Что сделать:
Перепишите без изменений фрагмент текста для чтения, который открывается словами «После грехопадения человека» и завершается словами «уровня падшего Адама.».

Первыми великомучениками были, пожалуй, Адам и Ева. Им, первенцам Божиим, единственным из всех живущих на земле знавшим благо и гармонию рая, довелось видеть как мучаются, озлобляются, заблуждаются и убивают друг друга их дети, лишенные райского целомудрия по вине родителей. Не это ли высшее мучение - с ясностью осознавать трагедию изгнания из рая, навязанную родителями вместо полноты любви своим детям. Что может сравниться с глубиной этих страданий?
Горечь неизбывной боли, лишь отдаленно напоминающая мучения Адама и Евы, испытываем и мы, когда умирают те, кто преданно смотрят нам в глаза, те, кто послушливо служат нам, безгрешные и беззащитные перед лицом смерти - наши домашние питомцы, ведь мы были созданы быть для них богами. Они уходят безропотно, принимая от нашей руки и это горькое лекарство, доверяясь нам и в смерти.
После грехопадения человека весь остальной сотворенный мир, мир природы, оставался в первозданном не падшем состоянии и не мог признать в помраченном грехом Адаме своего владыку. Солнце не хотело светить человеку, источники вод поить его, земля не давала своих плодов и не хотела носить человека, звери хотели его растерзать. И вот чтобы спасти человека - Бог помещает мир природы ниже уровня падшего Адама.

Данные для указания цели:
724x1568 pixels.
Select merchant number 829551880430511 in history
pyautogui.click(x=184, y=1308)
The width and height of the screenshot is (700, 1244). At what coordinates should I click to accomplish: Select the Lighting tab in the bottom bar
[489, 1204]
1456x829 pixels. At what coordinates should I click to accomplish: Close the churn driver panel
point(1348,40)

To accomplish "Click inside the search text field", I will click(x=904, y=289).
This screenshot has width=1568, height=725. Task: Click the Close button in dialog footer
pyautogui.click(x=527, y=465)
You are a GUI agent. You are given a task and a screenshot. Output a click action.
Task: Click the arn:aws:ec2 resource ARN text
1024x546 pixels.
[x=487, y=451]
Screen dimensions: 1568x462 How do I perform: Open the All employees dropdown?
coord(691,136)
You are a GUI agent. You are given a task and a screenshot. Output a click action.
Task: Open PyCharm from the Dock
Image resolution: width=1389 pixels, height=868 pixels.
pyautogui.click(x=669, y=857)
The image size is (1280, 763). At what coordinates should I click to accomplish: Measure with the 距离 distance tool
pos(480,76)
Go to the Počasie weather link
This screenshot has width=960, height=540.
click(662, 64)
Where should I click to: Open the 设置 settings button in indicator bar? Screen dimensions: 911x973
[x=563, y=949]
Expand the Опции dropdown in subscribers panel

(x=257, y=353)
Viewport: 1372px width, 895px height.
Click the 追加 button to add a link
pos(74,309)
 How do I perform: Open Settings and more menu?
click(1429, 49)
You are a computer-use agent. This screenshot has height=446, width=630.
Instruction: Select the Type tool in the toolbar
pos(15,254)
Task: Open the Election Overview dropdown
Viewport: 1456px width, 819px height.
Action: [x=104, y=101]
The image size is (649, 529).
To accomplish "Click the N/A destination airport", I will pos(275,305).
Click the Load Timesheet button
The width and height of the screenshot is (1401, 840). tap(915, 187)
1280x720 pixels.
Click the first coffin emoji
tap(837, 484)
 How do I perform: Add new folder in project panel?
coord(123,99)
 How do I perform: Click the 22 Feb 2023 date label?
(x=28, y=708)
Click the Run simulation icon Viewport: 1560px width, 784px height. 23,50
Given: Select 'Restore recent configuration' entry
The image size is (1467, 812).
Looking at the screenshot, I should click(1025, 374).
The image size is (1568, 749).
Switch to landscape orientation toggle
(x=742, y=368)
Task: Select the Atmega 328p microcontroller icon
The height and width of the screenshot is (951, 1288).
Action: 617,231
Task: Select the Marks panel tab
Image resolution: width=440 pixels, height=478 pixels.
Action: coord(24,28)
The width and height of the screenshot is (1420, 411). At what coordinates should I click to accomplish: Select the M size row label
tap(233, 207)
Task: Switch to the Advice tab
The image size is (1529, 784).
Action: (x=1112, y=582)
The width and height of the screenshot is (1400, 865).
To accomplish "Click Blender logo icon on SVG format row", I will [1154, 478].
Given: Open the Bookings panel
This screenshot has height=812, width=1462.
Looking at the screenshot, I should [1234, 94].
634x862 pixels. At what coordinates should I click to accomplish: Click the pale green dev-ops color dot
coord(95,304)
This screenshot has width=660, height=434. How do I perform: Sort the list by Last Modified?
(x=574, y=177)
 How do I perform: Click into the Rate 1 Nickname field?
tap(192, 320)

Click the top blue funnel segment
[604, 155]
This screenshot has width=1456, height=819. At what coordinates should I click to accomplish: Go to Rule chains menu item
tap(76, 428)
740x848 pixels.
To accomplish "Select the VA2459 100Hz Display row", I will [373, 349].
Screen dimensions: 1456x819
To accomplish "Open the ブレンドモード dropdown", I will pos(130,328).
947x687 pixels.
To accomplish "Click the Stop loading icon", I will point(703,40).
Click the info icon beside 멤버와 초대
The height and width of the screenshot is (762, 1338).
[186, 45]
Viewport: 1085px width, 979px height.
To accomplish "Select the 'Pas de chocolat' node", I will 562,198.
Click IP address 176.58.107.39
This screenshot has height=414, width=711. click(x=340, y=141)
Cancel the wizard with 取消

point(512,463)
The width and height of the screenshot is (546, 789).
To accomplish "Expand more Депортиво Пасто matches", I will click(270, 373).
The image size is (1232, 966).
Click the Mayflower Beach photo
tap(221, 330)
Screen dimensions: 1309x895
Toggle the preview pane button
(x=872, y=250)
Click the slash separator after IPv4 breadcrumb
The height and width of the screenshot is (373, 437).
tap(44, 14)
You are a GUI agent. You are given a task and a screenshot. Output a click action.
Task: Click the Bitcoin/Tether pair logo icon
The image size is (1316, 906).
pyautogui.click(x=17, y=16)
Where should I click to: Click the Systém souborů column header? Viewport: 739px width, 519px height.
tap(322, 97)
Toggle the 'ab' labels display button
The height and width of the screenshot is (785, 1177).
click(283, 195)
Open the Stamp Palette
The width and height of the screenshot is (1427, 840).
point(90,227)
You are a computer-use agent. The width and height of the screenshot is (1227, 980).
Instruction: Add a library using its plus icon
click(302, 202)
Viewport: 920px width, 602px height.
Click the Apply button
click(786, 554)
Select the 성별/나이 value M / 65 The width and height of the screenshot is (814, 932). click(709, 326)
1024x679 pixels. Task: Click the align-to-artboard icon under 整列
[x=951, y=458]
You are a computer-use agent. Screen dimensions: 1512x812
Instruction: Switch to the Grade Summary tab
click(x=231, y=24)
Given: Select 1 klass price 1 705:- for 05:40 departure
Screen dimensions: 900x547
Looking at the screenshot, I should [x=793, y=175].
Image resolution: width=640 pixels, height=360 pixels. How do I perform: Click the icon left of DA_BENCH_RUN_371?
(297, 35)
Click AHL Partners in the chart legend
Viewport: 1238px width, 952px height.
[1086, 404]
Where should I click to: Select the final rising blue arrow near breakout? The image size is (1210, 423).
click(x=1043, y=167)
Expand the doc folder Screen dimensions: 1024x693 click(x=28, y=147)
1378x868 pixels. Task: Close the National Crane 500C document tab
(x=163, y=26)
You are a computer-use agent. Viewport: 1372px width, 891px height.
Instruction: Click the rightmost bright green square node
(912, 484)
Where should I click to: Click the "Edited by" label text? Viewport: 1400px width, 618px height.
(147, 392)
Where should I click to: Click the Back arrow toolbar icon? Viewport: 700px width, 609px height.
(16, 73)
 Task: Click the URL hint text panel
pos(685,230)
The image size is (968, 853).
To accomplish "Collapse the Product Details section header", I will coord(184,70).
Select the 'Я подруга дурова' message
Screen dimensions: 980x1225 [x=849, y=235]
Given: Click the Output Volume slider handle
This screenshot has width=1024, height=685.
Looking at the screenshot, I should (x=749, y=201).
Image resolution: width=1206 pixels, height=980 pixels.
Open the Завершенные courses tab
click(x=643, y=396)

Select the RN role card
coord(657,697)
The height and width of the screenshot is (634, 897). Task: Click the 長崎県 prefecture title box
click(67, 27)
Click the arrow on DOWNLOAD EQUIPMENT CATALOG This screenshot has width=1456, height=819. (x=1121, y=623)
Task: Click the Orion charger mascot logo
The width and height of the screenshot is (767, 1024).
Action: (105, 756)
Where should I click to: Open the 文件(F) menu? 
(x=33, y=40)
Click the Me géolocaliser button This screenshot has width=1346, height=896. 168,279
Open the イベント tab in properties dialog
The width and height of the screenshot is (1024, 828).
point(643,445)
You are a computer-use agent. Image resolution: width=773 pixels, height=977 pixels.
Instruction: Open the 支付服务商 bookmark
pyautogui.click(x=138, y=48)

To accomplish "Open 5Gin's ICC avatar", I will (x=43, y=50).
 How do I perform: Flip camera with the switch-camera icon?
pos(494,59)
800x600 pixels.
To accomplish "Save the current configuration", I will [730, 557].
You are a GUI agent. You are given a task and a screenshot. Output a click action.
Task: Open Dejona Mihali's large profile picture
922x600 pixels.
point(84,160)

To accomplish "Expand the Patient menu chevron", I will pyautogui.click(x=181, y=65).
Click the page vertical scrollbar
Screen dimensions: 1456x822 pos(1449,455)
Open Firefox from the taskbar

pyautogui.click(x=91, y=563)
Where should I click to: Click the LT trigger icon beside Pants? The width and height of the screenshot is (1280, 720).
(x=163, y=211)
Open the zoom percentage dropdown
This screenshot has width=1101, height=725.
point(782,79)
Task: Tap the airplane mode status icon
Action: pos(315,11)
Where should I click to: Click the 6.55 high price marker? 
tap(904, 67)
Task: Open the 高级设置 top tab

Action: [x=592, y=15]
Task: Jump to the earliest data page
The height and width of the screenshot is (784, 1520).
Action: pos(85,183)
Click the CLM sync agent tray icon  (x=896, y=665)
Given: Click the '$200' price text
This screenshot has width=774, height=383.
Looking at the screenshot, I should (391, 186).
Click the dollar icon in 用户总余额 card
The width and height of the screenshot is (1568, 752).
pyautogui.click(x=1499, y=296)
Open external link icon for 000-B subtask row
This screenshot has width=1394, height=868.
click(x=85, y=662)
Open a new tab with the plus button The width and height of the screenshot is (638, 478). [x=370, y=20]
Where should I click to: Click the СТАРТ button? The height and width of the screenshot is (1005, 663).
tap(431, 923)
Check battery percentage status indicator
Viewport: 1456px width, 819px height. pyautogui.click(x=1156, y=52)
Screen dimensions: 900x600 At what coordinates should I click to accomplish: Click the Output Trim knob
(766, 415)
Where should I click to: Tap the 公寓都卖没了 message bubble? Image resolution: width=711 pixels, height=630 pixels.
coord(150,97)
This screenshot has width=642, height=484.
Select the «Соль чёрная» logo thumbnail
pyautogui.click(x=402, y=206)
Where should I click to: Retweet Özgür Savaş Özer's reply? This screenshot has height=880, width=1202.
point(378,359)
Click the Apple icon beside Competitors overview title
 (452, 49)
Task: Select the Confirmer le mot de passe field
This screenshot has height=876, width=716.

Итог упражнения:
После грехопадения человека весь остальной сотворенный мир, мир природы, оставался в первозданном не падшем состоянии и не мог признать в помраченном грехом Адаме своего владыку. Солнце не хотело светить человеку, источники вод поить его, земля не давала своих плодов и не хотела носить человека, звери хотели его растерзать. И вот чтобы спасти человека - Бог помещает мир природы ниже уровня падшего Адама.